### Job
Write out the text of the material below word for word, leaving out the pictures.

(Element lookup records)
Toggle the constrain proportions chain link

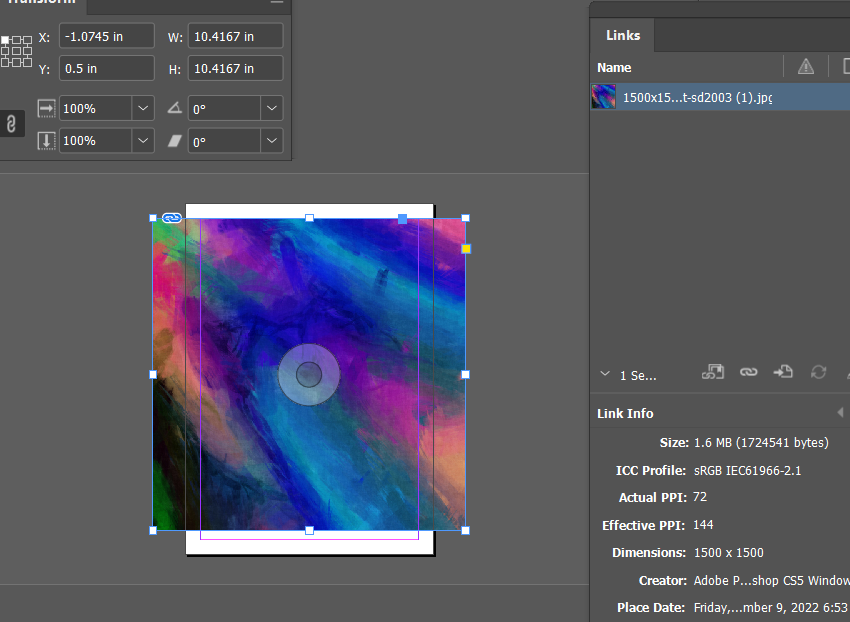click(11, 124)
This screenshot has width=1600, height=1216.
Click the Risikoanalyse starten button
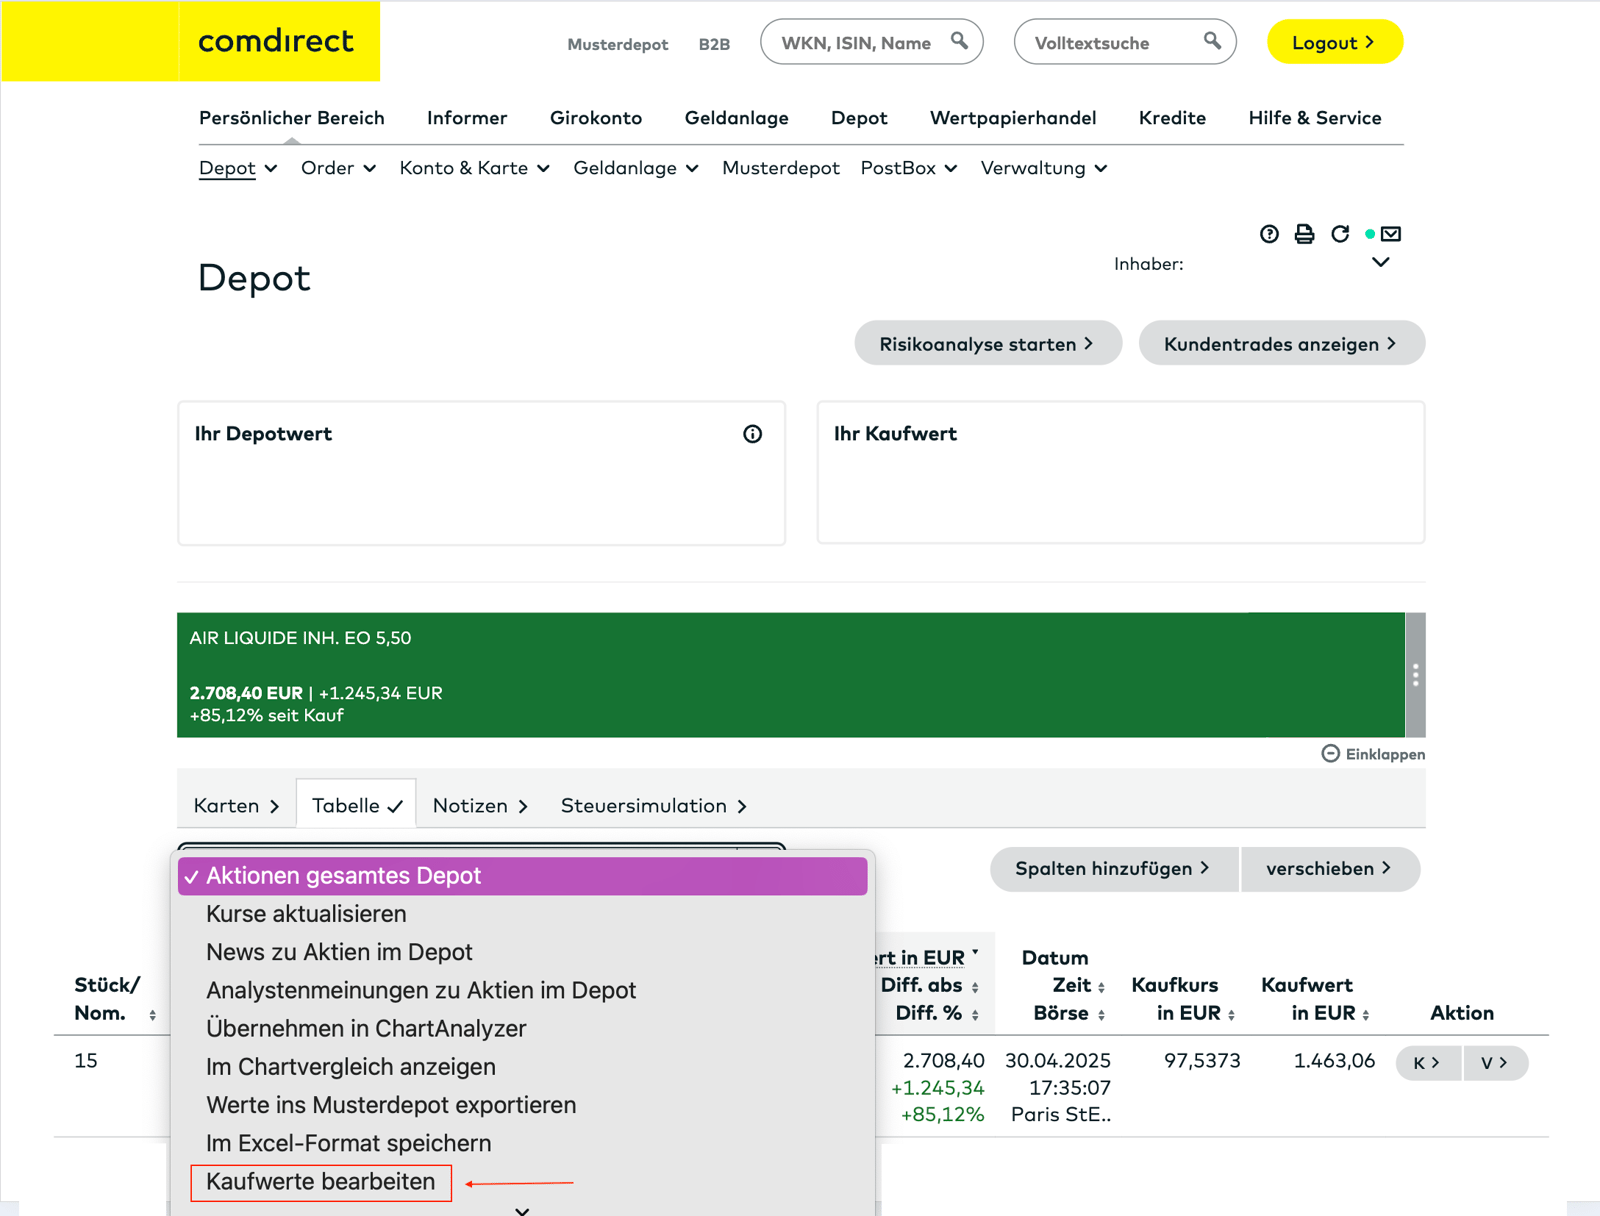(987, 343)
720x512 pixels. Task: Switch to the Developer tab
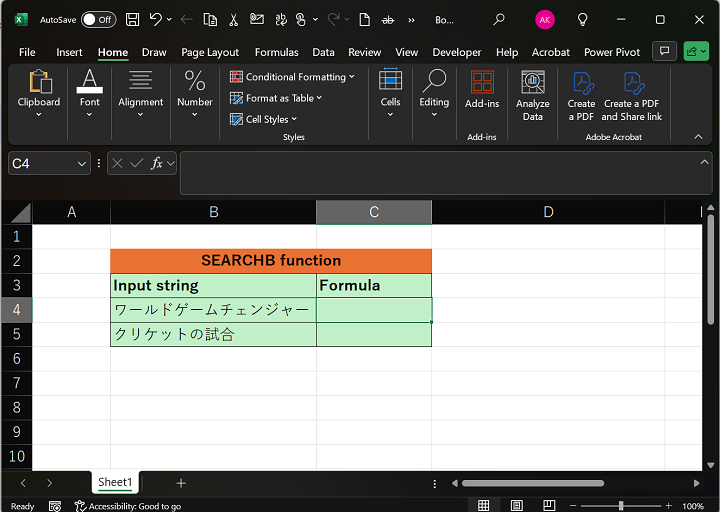(456, 52)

### Reply to the task
Toggle the constrain proportions chain link

click(11, 124)
This screenshot has width=1600, height=1216.
Click the Risikoanalyse starten button
(987, 343)
720x512 pixels. Task: Switch to the Developer tab
(456, 52)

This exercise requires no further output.